-- Provided material start --
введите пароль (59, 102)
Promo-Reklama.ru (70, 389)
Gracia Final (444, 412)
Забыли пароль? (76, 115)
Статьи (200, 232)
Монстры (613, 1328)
-- Provided material end --
Stated goal:
Update the rows that begin at the line containing "Promo-Reklama.ru (70, 389)" and run to the final row, changing "Статьи" to "Новости" and leaving everything else unchanged. Write out only those rows.

Result:
Promo-Reklama.ru (70, 389)
Gracia Final (444, 412)
Забыли пароль? (76, 115)
Новости (200, 232)
Монстры (613, 1328)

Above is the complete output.